If we take that 60 billion humans have been born so far (Leslie’s figure), then we can estimate that there is a 95% chance that the total number of humans N will be less than 20 × 60 billion = 1.2 trillion. Assuming that the world population stabilizes at 10 billion and a life expectancy of 80 years, it can be estimated that the remaining 1140 billion humans will be born in 9120 years. Depending on the projection of world population in the forthcoming centuries, estimates may vary, but the main point of the argument is that it is unlikely that more than 1.2 trillion humans will ever live.

A big question here for me is doesn’t this argument change due to population? As in, if I posited the Doomsday Article in 1804, when we at 1 billion people, wouldn’t this then argue that the extinction of humans is much liklier, much earlier? Or, say, if we make this argument twenty years from now? I just feel like I’m missing something here. I’m sure when I hear it, I will be mighty ashamed.

So, please, bring on the shame.

[Quercus]

Well, I wouldn’t be too ashamed about not understanding it, because I don’t think it makes much sense.

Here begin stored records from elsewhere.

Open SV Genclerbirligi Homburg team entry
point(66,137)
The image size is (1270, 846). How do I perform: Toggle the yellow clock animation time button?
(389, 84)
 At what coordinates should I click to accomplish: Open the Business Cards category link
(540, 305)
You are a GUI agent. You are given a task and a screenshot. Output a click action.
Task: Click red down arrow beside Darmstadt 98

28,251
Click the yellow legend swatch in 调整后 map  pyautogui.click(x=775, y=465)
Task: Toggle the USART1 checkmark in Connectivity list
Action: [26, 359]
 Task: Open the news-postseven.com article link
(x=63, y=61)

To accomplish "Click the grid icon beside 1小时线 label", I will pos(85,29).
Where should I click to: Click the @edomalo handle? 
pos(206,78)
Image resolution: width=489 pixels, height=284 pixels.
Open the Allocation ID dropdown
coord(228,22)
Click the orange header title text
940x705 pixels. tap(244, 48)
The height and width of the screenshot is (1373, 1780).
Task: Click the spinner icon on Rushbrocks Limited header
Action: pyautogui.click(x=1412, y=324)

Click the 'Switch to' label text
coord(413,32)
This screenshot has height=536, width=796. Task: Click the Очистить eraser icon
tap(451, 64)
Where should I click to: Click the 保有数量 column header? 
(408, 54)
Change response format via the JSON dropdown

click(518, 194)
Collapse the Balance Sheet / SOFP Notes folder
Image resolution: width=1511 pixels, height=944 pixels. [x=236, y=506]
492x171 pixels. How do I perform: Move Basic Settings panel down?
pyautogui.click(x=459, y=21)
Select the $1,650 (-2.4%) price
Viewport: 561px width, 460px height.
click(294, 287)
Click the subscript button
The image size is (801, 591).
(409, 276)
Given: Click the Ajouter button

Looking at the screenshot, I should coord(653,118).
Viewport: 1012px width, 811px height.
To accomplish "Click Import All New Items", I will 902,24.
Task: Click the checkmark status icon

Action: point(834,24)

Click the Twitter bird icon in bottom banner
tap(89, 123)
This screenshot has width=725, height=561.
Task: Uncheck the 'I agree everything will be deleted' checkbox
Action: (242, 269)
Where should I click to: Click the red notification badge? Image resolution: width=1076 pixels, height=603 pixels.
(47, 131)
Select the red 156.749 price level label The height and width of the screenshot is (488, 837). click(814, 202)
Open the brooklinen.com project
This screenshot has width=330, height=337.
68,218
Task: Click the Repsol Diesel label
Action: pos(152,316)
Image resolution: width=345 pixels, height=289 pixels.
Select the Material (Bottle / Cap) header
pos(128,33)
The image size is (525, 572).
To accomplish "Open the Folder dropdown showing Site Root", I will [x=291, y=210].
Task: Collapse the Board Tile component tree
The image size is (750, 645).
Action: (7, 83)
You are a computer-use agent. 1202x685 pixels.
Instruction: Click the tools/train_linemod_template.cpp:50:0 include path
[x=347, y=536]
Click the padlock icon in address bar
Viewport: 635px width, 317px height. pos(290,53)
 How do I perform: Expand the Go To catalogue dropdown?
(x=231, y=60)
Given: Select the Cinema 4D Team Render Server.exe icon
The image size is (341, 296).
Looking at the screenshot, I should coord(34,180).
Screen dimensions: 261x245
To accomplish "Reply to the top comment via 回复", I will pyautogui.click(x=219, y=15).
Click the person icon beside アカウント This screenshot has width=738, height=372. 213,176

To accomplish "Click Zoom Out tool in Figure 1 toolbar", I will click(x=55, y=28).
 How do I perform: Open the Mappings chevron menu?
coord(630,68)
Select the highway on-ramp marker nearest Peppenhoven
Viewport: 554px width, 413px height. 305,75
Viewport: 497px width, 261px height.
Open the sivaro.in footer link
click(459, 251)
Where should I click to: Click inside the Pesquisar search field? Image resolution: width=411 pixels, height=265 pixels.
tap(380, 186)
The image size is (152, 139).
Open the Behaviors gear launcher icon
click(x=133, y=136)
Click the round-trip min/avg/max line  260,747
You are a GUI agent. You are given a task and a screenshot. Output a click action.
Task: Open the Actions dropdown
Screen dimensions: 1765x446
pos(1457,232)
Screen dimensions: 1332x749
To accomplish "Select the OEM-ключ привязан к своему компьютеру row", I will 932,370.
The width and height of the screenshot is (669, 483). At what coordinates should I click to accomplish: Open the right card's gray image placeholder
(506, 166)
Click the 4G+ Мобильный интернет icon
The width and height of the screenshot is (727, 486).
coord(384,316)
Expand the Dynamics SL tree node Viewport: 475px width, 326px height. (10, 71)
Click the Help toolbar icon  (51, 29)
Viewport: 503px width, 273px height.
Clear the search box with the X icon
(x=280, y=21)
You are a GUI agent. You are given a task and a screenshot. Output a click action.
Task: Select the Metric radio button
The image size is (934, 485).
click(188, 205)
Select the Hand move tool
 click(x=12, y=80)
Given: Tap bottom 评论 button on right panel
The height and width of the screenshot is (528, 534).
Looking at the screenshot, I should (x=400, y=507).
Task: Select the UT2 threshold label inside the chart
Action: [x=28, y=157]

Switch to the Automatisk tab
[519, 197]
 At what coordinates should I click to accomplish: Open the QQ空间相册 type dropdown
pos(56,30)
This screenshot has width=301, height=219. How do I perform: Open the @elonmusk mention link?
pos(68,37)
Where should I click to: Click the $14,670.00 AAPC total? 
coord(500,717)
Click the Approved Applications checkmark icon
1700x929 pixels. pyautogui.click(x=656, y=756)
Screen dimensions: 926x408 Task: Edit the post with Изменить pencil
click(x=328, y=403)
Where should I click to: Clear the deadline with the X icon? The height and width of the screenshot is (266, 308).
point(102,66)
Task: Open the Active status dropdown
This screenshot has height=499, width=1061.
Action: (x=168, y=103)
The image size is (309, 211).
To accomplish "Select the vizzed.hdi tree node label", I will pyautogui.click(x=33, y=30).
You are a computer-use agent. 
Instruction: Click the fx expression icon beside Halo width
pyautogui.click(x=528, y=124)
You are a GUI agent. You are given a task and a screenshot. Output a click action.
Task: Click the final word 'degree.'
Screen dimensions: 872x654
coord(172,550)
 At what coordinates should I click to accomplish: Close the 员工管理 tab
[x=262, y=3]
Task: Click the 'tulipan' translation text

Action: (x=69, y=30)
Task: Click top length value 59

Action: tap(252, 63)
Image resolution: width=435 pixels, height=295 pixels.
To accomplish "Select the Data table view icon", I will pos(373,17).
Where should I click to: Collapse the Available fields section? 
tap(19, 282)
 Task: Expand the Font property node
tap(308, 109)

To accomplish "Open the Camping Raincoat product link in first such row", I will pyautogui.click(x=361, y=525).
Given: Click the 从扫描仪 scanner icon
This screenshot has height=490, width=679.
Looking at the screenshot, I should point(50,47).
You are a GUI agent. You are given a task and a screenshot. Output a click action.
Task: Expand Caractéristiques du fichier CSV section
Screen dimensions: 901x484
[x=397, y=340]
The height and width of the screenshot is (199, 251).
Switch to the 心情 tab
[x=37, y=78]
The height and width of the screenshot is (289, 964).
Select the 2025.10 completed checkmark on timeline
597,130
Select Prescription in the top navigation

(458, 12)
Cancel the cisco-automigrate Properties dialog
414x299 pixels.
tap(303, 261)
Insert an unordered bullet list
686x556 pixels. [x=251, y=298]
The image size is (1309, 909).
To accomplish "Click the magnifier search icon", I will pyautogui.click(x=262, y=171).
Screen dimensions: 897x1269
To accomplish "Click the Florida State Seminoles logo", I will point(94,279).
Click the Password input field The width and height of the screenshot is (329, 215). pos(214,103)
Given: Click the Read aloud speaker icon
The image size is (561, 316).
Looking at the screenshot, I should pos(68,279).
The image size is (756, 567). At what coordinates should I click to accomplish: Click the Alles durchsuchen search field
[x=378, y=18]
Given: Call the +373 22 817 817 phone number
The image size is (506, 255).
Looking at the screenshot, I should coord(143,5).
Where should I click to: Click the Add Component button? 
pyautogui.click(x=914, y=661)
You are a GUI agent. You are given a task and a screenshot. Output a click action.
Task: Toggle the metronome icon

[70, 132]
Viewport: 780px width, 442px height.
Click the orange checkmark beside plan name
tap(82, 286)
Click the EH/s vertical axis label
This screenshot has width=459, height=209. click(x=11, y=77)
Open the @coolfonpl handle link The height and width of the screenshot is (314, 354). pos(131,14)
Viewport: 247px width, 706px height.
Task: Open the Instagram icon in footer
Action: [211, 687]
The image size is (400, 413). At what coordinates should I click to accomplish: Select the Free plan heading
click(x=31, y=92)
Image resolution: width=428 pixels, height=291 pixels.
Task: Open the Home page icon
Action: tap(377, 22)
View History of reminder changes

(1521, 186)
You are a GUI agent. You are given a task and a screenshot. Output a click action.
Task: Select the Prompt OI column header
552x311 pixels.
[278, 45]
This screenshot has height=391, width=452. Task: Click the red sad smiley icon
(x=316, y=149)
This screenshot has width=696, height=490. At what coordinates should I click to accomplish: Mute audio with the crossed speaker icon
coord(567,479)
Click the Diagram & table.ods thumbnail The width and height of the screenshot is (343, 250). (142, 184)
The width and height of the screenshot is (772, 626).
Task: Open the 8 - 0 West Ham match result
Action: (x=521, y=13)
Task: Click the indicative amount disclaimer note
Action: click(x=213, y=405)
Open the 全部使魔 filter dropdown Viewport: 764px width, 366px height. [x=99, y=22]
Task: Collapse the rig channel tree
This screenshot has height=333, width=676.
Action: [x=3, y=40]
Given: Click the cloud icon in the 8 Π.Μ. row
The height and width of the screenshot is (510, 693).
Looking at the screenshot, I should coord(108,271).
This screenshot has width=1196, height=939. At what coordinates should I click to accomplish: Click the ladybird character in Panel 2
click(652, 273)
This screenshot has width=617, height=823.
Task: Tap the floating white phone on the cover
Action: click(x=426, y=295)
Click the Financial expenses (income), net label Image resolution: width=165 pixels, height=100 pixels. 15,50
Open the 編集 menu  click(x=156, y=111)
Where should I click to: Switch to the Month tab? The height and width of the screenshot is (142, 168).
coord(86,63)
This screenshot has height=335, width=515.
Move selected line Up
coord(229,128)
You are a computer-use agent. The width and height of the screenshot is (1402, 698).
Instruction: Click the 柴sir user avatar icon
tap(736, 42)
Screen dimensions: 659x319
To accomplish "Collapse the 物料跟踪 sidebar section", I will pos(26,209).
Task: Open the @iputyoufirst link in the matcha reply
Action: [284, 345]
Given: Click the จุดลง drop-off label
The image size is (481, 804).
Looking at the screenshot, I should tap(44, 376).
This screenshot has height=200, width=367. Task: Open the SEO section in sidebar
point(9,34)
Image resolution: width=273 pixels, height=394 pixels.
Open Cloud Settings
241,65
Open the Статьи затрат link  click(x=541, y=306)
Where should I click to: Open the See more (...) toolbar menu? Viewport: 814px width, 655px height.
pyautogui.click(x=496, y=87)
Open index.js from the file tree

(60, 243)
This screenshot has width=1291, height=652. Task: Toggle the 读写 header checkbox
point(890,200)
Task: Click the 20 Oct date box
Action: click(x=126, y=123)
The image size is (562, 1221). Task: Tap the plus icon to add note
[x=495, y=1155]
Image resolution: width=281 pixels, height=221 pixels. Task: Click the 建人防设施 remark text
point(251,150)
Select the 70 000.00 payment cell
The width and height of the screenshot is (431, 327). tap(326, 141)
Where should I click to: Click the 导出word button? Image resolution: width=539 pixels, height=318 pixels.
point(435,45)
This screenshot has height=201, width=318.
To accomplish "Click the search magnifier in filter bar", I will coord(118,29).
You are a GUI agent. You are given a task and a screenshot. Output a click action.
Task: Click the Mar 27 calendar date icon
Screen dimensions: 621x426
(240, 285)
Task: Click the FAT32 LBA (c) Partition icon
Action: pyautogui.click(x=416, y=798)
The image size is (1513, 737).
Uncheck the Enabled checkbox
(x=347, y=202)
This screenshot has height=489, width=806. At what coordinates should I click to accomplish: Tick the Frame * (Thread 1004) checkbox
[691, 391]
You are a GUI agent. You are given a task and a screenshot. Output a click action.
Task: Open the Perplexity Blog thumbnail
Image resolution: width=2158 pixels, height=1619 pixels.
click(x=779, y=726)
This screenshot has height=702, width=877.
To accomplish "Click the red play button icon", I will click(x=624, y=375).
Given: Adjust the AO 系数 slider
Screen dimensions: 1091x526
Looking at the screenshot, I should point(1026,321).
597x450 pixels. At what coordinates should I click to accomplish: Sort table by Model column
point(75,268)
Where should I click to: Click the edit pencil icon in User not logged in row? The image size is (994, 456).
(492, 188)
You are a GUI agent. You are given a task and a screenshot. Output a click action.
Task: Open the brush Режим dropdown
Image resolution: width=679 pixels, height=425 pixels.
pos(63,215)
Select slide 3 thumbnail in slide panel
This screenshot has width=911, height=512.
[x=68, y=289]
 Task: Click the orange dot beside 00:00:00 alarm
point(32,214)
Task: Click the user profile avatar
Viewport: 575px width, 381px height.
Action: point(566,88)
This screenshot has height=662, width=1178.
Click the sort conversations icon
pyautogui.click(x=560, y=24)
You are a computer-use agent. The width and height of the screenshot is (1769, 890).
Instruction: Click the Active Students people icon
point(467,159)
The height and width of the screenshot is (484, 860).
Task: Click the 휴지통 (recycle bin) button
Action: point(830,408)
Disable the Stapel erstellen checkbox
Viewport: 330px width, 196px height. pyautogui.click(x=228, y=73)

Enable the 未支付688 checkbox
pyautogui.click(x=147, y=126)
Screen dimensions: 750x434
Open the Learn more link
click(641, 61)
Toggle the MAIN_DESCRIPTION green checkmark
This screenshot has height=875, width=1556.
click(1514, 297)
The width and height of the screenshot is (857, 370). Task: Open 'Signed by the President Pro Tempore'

As near as I can understand it, with the fancy math taken out it boils down to :
First, assume that the human race will go extinct in a finite time, having had a finite number of human beings alive (call that total number of humans N). Second assume that the human population keeps growing at the same kind of exponential rate it has been, so that the population of humans is largest right before the catastrophe.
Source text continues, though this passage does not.